Si ce récit de Josèphe est vrai, il faut que les Samaritains aient bientôt abandonné le culte de Jupiter le Grec, qu’ils avaient reçu par politique dans leur temple, sous Antiochus Épiphane car toute cette dispute suppose que le même Dieu était adoré à Garizim et à Jérusalem ; et Ptolémée Philométor régna depuis l’an du monde 3824. jusqu’en 3861, et Antiochus Épiphane depuis l’an du monde 3828 jusqu’en 3840.

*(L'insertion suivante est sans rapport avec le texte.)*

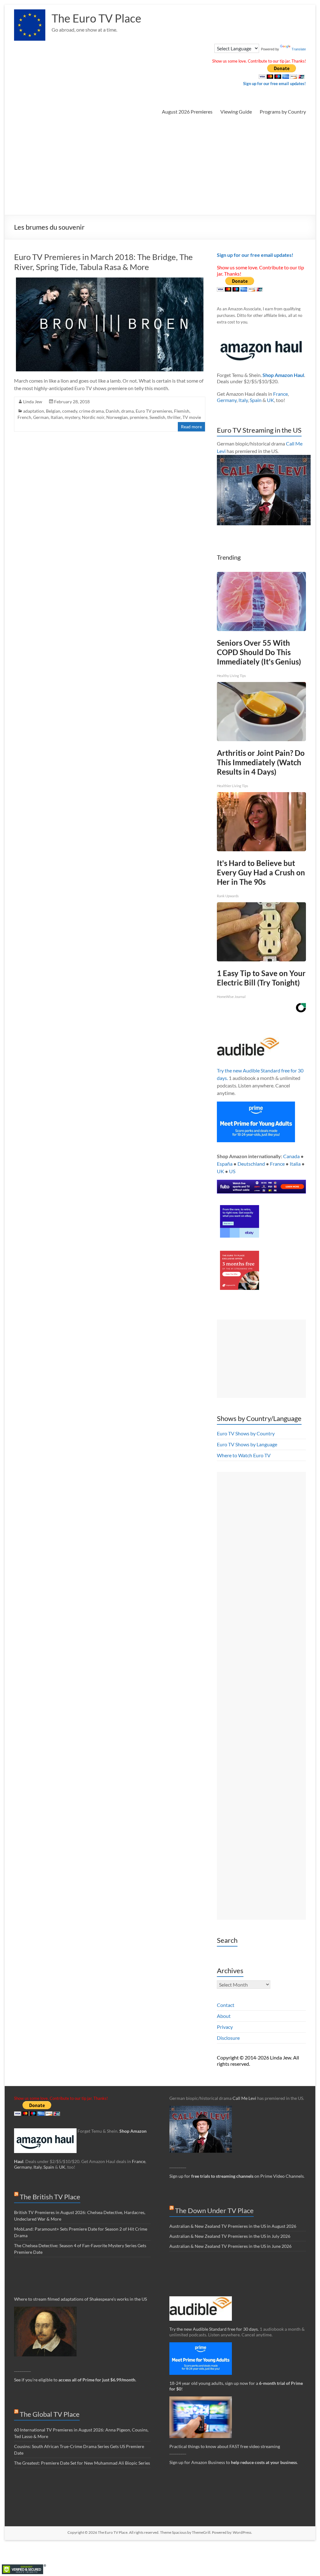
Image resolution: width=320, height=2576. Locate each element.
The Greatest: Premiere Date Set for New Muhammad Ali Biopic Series (82, 2463)
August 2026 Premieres (187, 112)
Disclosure (228, 2038)
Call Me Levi (244, 2098)
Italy (243, 400)
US (232, 1171)
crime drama (91, 411)
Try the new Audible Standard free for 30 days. (214, 2329)
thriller (174, 417)
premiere (139, 417)
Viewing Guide (236, 112)
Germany (227, 400)
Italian (57, 417)
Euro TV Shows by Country (246, 1433)
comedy (69, 411)
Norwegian (117, 417)
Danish (112, 411)
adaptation (33, 411)
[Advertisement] (160, 168)
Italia (295, 1164)
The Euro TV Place (96, 18)
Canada (291, 1156)
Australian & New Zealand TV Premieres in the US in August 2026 (232, 2226)
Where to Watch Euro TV (244, 1455)
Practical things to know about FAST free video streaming (224, 2446)
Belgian (53, 411)
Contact (225, 2005)
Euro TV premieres (154, 411)
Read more (191, 426)
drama (127, 411)
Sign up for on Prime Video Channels (236, 2176)
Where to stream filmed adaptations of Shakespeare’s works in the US (80, 2299)
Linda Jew (32, 401)
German (41, 417)
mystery (72, 417)
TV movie (191, 417)
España (224, 1164)
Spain (256, 400)
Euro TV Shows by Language (247, 1444)
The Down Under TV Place (214, 2210)
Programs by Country (283, 112)
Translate (299, 49)
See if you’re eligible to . (75, 2379)
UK (270, 400)
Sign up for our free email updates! (274, 83)
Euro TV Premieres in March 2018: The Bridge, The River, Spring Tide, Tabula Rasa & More (103, 262)
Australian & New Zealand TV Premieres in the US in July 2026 (229, 2236)
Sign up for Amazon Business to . (233, 2462)
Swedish (157, 417)
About (224, 2016)
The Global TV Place (50, 2414)
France (280, 394)
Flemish (181, 411)
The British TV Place (50, 2196)
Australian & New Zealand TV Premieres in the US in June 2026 (230, 2246)
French (24, 417)
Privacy (225, 2027)
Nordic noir (93, 417)
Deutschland (251, 1164)
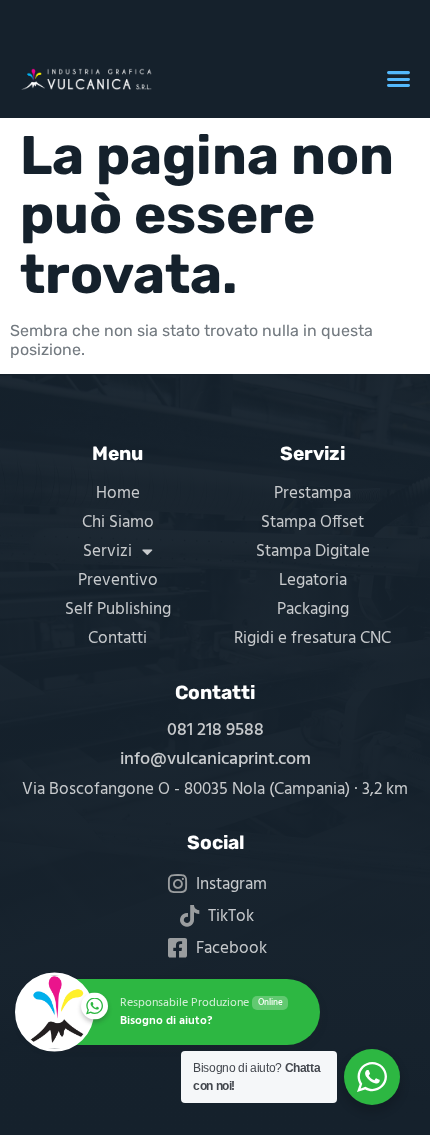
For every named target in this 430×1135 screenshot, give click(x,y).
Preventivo (118, 580)
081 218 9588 (215, 730)
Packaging (313, 609)
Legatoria (313, 580)
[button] (399, 79)
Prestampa (312, 493)
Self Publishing (118, 609)
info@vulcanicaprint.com (215, 759)
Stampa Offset (312, 522)
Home (118, 493)
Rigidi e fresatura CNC (312, 638)
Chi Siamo (118, 522)
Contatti (117, 638)
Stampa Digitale (313, 551)
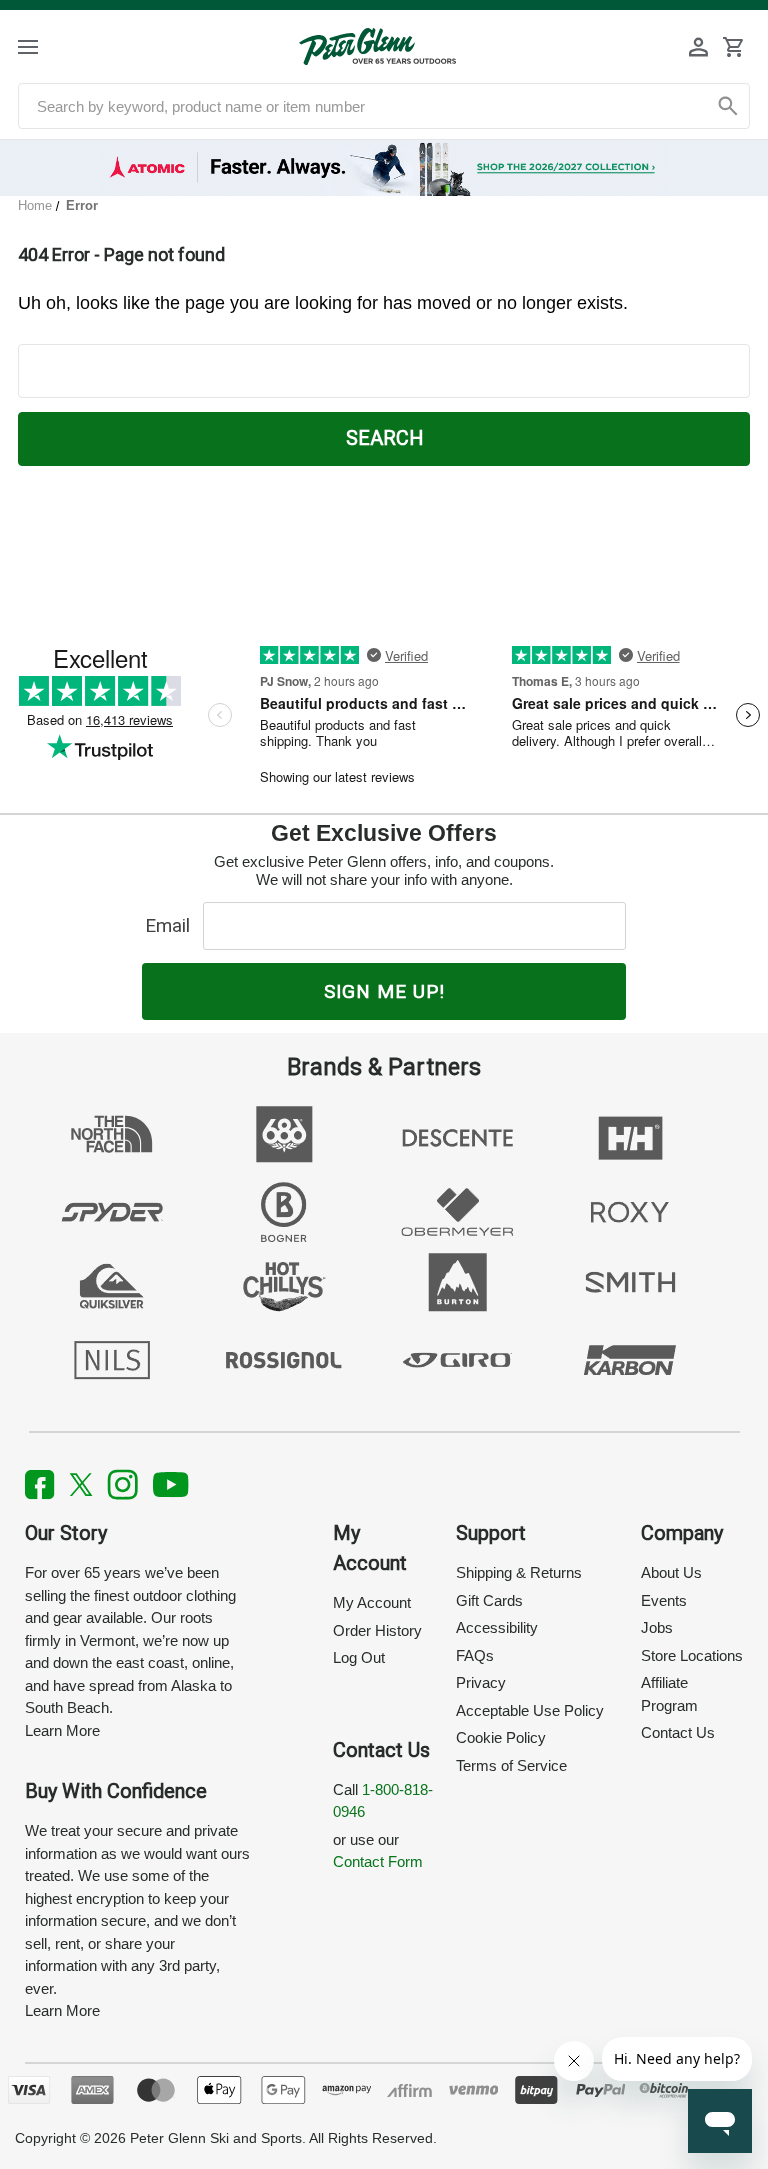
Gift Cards (489, 1600)
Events (664, 1600)
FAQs (475, 1655)
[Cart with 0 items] (733, 47)
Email (172, 925)
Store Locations (692, 1655)
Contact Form (378, 1861)
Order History (377, 1630)
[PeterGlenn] (377, 46)
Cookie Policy (501, 1737)
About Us (671, 1572)
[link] (384, 168)
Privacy (481, 1682)
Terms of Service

Le temple de Garizim subsista assez longtemps sous l’invocation de Jupiter le Grec, ou l’Olympien ; mais il fut détruit par Jean Hircan Machabée (a), et ne se rétablit que sous Gabinius, gouverneur de Syrie, qui répara Samarie, et lui donna son nom (b) ; et encore ne trouvai-je pas ce fait bien distinctement dans l’histoire. Mais toujours est-il certain que, du temps de Notre Seigneur, ce temple subsistait, et que le vrai Dieu y était adoré, puisque la Samaritaine lui dit, en lui montrant Garizim (Jean 4.20) : Nos pères ont adoré sur cette montagne, et vous dites que c’est à Jérusalem qu’il faut adorer. On assure qu’Hérode le Grand, ayant rebâti Samarie, et lui ayant donné le nom de Sébaste, en l’honneur d’Auguste, voulut obliger les Samaritains à venir adorer dans le temple qu’il y avait érigé : mais ceux-ci refusèrent constamment d’y aller, et ont continué jusqu’aujourd’hui à adorer le Seigneur sur cette montagne [Le Garizim est nu du côté de Naplouse (Sichem) ; mais le revers occidental est couvert de bois qui se rattachent à la forêt de Césarée. Moins régulier et moins élevé que le Thabor, il a une base plus large, et domine toute la Samarie. On voit encore sur cette acropole quelques misérables restes du temple schismatique, rival honteux du temple de Jérusalem… Quoique leur temple soit détruit depuis deux mille ans, les Naplousiens ne laissent pas encore aujourd’hui d’aller offrir chaque année, comme leurs aïeux, des sacrifices sur sa dernière ruine. De leur synagogue de Naplouse, ils avaient écrit, dans le seizième siècle, à Scaliger : ils ont écrit, dans le dix-neuvième, à M. de Sacy. Il est singulier que la science soit ainsi un lien entre le patriarche des Orientalistes et une peuplade Syrienne] [Les Juifs ont une fête du mont Garizim. Voyez leur Calendrier, mois de Casleu, 21 parmi les pièces qui sont à la tête du 1° volume].